**Excerpt**
[start]

I love The Simpsons. I love Rod and Todd singing a fantastic song, “I’ve got that joy, joy, joy, joy down in my heart.” I love the boys asking “WHERE?!” Hilarious every time.
Joy is not happiness. Happiness is a positive feeling based on good things that happen to you. Joy is the positive feeling that is always there, no matter what happens.
On the day I was last forced out of a job for complaining about the daily homophobic and sexualised harassment I faced from my colleagues, I was asked to lead prayers. My prayer was a prayer of thanksgiving to an awesome God.
When I was at university, I was part of the Christian Union. I remember one night when we talked about joy as an acronym.
Yourself after them.
These days, we are taught to focus on ourselves. Me Me Me. I have seen this manifest in Christianity in different ways. Women are encouraged to wallow in (often imagined) traumas and victimhood, and they are told to keep telling people how God is helping them. We see in mostly male Christians about how God has made them wealthy, successful and popular. In mainstream Christianity, God has been usurped, replaced by Me. God is now the power by which people become gods. It is a total perversion of the Gospel.

[end]

**Information supplied**
[start]

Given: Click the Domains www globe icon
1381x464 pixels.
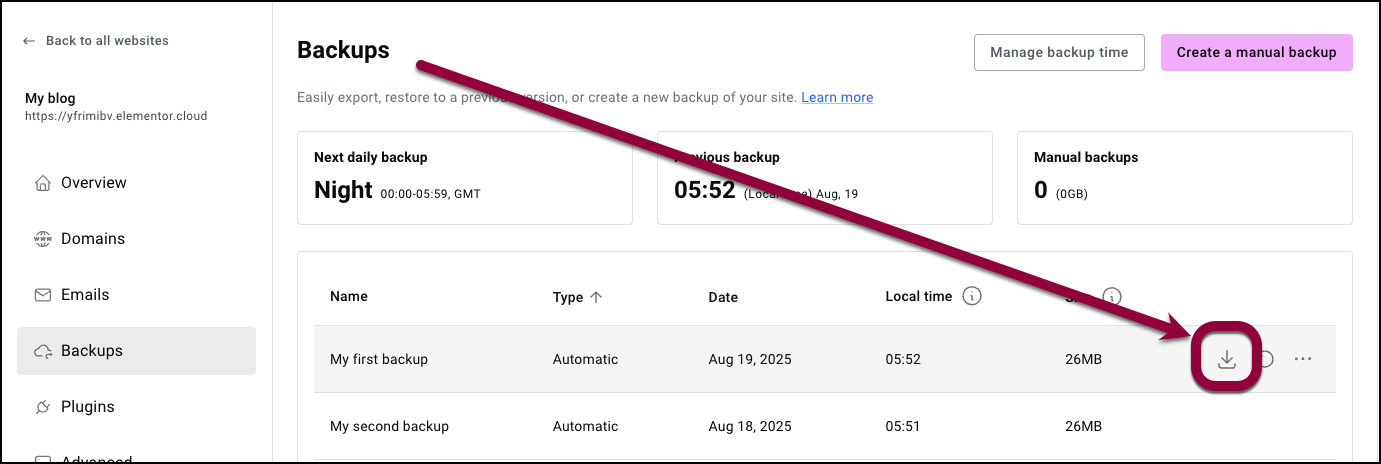Looking at the screenshot, I should click(x=43, y=239).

[end]

**Short problem**
Please repeat word for word the part of the passage about joy starting at "When I was at" and ending at "of the Gospel.".

**Result**
When I was at university, I was part of the Christian Union. I remember one night when we talked about joy as an acronym.
Yourself after them.
These days, we are taught to focus on ourselves. Me Me Me. I have seen this manifest in Christianity in different ways. Women are encouraged to wallow in (often imagined) traumas and victimhood, and they are told to keep telling people how God is helping them. We see in mostly male Christians about how God has made them wealthy, successful and popular. In mainstream Christianity, God has been usurped, replaced by Me. God is now the power by which people become gods. It is a total perversion of the Gospel.